Tobacco companies get partial win in FDA labeling fight

NEW YORK (Reuters) - Tobacco companies notched a partial victory in a lawsuit challenging the U.S. Food and Drug Administration’s authority to require pre-clearance for tobacco products with changed labels or quantities.

Shelves full of cigarettes in a file photo. REUTERS/Carlo Allegri

U.S. District Judge Amit Mehta in Washington, D.C., on Tuesday vacated part of an FDA directive stating tobacco companies may need the agency’s clearance to market products with significant labeling modifications, such as a change in color or logo.

However, Mehta said that the agency could require clearance for marketing a tobacco product with a different quantity – for instance, an increase in the number of cigarettes per pack.

The ruling comes in a lawsuit filed last year by subsidiaries of Imperial Brands, Reynolds American Inc and Altria Group over FDA guidelines clarifying what changes to a tobacco product require regulatory approval under the 2009 Tobacco Control Act, which gave the FDA authority to regulate tobacco products.

The guidance is not binding, but does indicate the agency’s thinking about what constitutes a “new tobacco product” requiring companies to seek approval or face potential enforcement action.

Among other things, the FDA directive said significant modifications to a product’s label that make it distinct from the original version, or changes to the quantity sold in each package, could require authorization.

Tobacco companies argued in part that the FDA’s interpretation was not what Congress intended in the Tobacco Control Act. The FDA said its guidance was supported by federal law.
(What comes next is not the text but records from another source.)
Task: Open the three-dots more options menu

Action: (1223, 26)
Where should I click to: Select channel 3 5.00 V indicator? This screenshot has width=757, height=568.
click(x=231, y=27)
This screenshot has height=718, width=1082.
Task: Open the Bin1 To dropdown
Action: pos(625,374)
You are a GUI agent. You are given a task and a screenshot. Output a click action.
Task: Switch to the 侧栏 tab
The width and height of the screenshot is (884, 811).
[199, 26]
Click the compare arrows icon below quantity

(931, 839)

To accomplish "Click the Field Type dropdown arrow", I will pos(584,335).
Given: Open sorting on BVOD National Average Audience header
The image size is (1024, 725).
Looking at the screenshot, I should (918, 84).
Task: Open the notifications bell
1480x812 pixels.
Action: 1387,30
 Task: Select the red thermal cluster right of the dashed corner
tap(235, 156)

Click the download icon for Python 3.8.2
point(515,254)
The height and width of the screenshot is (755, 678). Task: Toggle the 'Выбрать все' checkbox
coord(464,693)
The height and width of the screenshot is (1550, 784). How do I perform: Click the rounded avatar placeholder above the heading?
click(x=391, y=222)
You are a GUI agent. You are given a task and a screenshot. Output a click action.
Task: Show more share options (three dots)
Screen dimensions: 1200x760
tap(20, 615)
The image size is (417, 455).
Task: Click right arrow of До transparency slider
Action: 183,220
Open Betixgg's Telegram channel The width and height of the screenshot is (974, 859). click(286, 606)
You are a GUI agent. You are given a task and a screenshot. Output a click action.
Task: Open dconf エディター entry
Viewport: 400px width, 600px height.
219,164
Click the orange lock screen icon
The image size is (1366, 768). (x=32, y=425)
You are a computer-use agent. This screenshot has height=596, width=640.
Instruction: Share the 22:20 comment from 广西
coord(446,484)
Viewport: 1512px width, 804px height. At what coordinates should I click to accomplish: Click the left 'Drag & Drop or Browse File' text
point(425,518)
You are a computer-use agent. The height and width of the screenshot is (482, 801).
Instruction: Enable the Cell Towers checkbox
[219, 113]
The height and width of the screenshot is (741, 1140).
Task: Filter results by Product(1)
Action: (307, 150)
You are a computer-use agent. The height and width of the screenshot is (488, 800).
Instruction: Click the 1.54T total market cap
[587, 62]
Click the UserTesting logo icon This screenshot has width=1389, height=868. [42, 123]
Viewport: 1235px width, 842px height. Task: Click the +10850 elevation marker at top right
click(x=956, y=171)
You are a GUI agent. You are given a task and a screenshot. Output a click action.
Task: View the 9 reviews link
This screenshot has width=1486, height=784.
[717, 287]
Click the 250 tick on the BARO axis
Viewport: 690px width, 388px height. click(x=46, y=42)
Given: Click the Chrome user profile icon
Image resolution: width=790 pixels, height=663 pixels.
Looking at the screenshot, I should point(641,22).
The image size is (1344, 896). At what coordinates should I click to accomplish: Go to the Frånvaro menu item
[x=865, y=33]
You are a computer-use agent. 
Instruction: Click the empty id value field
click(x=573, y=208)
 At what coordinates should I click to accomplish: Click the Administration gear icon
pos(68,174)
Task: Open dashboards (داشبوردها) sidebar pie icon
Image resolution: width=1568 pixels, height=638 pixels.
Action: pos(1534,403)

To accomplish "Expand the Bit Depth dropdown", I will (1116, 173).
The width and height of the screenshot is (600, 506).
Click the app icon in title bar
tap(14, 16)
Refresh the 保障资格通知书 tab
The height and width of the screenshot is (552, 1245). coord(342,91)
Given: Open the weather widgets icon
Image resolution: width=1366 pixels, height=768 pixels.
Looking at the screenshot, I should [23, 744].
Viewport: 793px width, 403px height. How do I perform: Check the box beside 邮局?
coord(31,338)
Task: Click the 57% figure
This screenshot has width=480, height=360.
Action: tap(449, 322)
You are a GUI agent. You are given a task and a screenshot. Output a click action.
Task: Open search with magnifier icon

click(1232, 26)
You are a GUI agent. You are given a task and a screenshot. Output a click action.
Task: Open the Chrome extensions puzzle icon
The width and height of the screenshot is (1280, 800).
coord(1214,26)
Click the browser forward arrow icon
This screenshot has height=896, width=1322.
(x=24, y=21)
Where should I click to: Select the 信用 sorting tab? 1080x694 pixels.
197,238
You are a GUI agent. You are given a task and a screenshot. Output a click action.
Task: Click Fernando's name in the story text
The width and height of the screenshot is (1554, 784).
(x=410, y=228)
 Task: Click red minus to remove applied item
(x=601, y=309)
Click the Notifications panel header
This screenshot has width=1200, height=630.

Ruling on motions from both sides, Mehta said Congress could have explicitly stated that a labeling modification triggered a regulatory approval requirement, but did not. “The court must presume that that omission was purposeful,” he wrote.

On the other hand, changing the quantity of tobacco product “necessarily entails a change in the amount of constituent ingredients and additives,” and does represent a modification to the product, the judge wrote.

Altria spokesman Brian May said the company was pleased with the decision on labeling changes, calling it the “principle focus of our lawsuit.” He said the company was still considering whether to appeal the quantity-change decision.

A representative for Imperial’s U.S. subsidiary ITG Brands said the company agreed with the court’s analysis on the labeling issue. Representatives for Reynolds and the FDA declined to comment.

The case is Philip Morris USA v. U.S. FDA, U.S. District Court for the District of Columbia, No. 15-1590.